The exchange of threats and harsh rhetoric between North Korea and Donald Trump has rattled many investors. Stock prices fell in Asia, Europe and the United States, while demand rose for safe-haven investments like gold.
Wednesday, key stock indexes in Hong Kong, Germany and France were down by one percent or more. U.S. stocks were off as much as four-tenths of a percentage point during Wednesday's trading, but recovered some ground by the close. Before Tuesday's angry exchange of words, U.S. stocks had been setting a series of record highs.
Demand for gold, a traditional way of protecting assets in troubled times, drove up the price for the precious metal by about one percent in Wednesday's trading. Oil prices also posted gains.
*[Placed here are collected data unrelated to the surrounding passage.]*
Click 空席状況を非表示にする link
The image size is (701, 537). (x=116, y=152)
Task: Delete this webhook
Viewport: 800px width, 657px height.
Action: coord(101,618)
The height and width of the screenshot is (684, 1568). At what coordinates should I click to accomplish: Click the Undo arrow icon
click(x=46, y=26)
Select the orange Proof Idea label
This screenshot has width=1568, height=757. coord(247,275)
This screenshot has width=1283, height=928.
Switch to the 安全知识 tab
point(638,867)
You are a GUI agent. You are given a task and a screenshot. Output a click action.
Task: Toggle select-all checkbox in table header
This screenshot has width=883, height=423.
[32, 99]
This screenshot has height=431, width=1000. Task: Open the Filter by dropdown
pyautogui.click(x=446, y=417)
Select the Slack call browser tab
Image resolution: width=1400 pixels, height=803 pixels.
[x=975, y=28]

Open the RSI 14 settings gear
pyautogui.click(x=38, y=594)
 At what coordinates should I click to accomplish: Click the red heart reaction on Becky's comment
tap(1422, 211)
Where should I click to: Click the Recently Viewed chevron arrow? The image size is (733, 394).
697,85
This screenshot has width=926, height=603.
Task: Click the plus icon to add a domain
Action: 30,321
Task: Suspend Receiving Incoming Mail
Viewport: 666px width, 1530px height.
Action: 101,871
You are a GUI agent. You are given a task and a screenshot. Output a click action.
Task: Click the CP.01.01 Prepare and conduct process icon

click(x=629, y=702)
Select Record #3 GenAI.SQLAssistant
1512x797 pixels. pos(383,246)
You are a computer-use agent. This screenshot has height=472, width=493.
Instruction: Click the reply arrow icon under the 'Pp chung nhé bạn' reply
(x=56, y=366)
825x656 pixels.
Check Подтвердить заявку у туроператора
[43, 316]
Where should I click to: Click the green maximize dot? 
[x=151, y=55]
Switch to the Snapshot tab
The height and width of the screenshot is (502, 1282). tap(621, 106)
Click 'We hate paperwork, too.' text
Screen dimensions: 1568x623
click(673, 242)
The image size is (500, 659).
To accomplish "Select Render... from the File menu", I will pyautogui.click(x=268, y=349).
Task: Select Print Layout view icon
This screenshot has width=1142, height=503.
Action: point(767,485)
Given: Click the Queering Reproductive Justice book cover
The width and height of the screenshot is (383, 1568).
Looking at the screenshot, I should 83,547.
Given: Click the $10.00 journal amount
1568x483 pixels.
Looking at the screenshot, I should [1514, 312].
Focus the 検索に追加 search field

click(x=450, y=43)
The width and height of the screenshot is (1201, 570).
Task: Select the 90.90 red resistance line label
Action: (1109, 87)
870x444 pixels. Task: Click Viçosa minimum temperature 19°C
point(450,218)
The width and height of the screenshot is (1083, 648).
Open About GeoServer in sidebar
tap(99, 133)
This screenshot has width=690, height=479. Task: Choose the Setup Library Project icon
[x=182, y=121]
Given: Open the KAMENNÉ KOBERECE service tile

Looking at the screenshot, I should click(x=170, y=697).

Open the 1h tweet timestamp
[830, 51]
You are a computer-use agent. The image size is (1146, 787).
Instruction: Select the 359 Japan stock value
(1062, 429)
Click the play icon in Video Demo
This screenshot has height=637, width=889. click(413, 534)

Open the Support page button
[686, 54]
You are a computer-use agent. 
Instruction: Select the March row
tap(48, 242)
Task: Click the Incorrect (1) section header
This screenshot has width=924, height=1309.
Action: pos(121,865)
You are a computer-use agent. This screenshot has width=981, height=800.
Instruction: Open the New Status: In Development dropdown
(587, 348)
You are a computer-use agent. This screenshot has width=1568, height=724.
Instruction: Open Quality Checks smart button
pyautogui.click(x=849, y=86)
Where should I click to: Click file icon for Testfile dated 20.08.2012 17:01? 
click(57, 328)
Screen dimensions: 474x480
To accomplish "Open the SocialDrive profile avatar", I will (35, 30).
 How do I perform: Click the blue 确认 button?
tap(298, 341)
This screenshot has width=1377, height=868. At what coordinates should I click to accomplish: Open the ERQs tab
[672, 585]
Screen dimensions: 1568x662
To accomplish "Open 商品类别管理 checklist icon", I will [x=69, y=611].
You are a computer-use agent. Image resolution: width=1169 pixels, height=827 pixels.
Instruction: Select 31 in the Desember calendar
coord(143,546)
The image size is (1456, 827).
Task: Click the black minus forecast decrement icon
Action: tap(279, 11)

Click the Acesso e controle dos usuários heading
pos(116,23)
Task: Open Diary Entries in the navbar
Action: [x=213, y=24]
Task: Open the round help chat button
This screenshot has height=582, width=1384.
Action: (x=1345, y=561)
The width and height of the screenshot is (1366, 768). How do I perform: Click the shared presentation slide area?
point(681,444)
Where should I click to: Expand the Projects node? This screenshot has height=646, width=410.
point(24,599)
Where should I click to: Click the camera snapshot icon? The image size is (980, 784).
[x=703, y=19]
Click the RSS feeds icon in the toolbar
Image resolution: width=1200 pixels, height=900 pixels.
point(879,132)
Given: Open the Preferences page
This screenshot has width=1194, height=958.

Analyst Oliver Roth of ODDO Seydler Bank told Reuters that "this crisis scenario" is the most significant issue putting pressure on German stocks.
The Mansfield Foundation's Frank Jannuzi said, "Intemperate words that sow uncertainty are never helpful."
Jannuzi, a former intelligence analyst and congressional adviser who has been studying East Asia for years, says the danger is growing more slowly than the rhetoric might indicate. He is concerned, however, that the U.S. has not yet put an ambassador in South Korea or senior diplomats in key posts, which he says increases the danger that misunderstanding could cause the two sides to blunder into war.
South Korea is home to more than 50 million people, and major companies like Samsung and Hyundai. World Bank data show South Korea has a $1.4 trillion economy, which is nearly two percent of global economic activity.